C'est la raison pour laquelle les infirmières souhaitent rester sous la hiérarchie des chefs d'établissement et ne souhaitent pas de lien fonctionnel. Les infirmiers de l'Éducation nationale ont choisi de rester au sein des établissements scolaires, non pas par confort mais parce que dans les établissements, toute la communauté éducative est présente. C'est en faisant partie du lieu de vie de l'élève que ce dernier nous reconnaît et nous consulte.
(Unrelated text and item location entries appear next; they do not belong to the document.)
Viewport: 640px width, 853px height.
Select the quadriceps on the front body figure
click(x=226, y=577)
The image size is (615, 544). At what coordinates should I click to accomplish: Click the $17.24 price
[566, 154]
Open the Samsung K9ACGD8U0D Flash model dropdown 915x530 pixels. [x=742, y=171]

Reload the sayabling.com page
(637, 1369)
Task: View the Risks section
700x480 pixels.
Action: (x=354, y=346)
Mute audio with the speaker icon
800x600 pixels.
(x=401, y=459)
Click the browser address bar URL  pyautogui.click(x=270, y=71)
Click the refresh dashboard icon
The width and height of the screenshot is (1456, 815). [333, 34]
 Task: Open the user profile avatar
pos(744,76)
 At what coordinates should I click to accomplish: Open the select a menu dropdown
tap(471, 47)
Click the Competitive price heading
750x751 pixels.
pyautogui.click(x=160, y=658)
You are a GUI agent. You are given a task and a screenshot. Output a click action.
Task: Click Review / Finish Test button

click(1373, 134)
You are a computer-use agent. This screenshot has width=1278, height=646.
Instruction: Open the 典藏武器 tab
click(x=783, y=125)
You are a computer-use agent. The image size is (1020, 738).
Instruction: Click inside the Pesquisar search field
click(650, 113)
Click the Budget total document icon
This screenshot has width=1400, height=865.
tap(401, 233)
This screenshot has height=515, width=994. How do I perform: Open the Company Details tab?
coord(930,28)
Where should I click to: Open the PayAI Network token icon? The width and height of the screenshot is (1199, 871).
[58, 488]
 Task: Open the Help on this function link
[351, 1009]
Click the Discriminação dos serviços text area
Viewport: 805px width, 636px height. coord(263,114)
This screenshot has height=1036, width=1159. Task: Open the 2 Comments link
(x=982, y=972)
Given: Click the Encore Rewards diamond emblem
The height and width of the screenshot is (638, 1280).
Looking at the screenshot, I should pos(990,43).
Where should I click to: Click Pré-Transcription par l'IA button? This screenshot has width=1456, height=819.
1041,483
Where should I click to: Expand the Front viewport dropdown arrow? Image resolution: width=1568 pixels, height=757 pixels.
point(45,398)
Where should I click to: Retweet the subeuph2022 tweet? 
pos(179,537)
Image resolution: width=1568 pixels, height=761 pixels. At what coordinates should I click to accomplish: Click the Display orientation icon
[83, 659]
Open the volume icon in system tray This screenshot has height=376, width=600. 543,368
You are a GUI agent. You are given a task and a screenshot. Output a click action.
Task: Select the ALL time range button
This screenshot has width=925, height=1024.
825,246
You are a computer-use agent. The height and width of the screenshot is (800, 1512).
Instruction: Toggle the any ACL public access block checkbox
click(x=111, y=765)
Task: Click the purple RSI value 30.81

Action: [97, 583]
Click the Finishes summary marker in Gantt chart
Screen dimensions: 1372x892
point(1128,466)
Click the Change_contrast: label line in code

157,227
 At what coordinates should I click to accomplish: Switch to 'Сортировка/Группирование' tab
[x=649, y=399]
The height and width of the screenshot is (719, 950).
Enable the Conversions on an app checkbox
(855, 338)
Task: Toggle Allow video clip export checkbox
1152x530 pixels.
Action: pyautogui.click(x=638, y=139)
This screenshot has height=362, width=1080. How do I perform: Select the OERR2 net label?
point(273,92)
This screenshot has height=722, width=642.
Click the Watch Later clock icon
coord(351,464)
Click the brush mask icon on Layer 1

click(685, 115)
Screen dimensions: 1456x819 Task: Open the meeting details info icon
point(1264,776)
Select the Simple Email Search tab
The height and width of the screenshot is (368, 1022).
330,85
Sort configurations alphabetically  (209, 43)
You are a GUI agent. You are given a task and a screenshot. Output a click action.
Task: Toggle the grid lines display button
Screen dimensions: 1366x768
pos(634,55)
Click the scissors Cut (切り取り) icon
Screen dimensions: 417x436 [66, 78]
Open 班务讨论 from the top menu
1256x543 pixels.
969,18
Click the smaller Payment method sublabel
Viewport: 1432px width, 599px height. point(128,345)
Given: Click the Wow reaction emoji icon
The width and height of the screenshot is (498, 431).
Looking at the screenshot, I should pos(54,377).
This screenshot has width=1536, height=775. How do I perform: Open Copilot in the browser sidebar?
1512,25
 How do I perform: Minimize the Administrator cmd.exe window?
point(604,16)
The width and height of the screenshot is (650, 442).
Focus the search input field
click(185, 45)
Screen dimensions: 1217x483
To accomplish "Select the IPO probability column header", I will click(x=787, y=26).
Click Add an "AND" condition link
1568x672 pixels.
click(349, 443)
C'est comme cela que nous sommes arrivés à 18 millions de consultations et qu'en plus du bilan de 12 ans, nous réalisons chaque année 400 000 examens à la demande des élèves et des orientations. Une consultation sur trois amène l'infirmière à être en lien avec un autre professionnel ou un autre partenaire, dont les familles.
Nous souhaitons donc renforcer la consultation infirmière sur le premier degré. Sur le second degré, des groupes de suivi se sont mis en place.
Sur le premier degré, nous avons de grosses difficultés liées au fait que les enseignants ont toujours la charge d'une classe. Il est donc très difficile d'organiser une réunion d'équipe. Les rencontres en dehors des horaires de travail sont possibles mais elles restent compliquées.
Sur la reconnaissance de la consultation infirmière, je retiendrai la proposition de renforcer la prescription sur des dispositifs de dépistage et de prévention. Nous ne demandons pas des actes supplémentaires, nous souhaitons plutôt faciliter le parcours des jeunes quand ils se rendent à l'infirmerie, notamment les tests d'auto-dépistage qui sont faits dans le milieu associatif ou la contraception.
Il y avait aussi le renforcement de la délivrance des médicaments d'usage courant, où nous avons un rôle éducatif pour apprendre aux jeunes à ne pas prendre ou à prendre à bon escient le médicament. Un article avait été voté à l'unanimité des groupes dans la loi sur l'école de la confiance mais avait été considéré comme un cavalier législatif. Nous y serions favorables, en plus de la reconnaissance de notre action auprès du grand public.
La mallette des parents ne contient toujours rien sur l'action des infirmières de l'Éducation nationale. Nous sommes connues sur le terrain mais il est quand même regrettable que l'Éducation nationale se prive d'informer l'ensemble de ses partenaires de la possibilité d'une consultation à l'Éducation nationale.
Je signalerai également que la démarche partenariale est renforcée depuis 2015. Ce n'est pas l'infirmière seule avec le chef d'établissement au sein du Comité d'éducation à la santé et à la citoyenneté (CESC) qui définit le projet de santé. Le CESC est élaboré en interaction et en cohérence avec les autres politiques de santé publique.